**Your assignment**
What you need to produce from the material below is an exact transcription of the lines from the one with "Viewport: 973px width, 498px" through the one with "Task: Open the API proxy request trigger link", both included, and no other line.

*** Material for this exercise

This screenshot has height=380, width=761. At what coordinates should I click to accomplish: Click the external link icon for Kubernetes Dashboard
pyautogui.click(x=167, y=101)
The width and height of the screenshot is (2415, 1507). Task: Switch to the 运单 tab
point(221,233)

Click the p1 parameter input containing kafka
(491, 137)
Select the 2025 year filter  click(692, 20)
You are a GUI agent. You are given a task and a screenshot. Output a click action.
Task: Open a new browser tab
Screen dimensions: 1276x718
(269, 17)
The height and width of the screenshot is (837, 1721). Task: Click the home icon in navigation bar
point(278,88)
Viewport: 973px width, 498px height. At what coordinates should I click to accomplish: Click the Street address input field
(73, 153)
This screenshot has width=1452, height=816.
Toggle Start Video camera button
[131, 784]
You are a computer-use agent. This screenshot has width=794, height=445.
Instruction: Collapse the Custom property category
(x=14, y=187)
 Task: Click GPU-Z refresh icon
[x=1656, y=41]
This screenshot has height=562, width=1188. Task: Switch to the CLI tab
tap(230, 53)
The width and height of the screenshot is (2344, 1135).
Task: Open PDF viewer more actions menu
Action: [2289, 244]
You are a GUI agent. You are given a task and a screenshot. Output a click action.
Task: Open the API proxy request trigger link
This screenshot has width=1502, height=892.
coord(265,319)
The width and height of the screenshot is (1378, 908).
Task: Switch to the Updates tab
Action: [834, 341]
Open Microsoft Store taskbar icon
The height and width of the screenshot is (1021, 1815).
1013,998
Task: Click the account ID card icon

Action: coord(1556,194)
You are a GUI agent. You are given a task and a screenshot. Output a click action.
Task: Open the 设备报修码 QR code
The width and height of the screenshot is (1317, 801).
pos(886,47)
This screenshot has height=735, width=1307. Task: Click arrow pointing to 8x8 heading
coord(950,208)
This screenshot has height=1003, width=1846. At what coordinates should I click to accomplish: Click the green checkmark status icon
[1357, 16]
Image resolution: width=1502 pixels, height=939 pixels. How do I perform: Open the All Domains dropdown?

******

**Solved problem**
Viewport: 973px width, 498px height. At what coordinates should I click to accomplish: Click the Street address input field
(73, 153)
This screenshot has width=1452, height=816.
Toggle Start Video camera button
[131, 784]
You are a computer-use agent. This screenshot has width=794, height=445.
Instruction: Collapse the Custom property category
(x=14, y=187)
 Task: Click GPU-Z refresh icon
[x=1656, y=41]
This screenshot has height=562, width=1188. Task: Switch to the CLI tab
tap(230, 53)
The width and height of the screenshot is (2344, 1135).
Task: Open PDF viewer more actions menu
Action: [2289, 244]
You are a GUI agent. You are given a task and a screenshot. Output a click action.
Task: Open the API proxy request trigger link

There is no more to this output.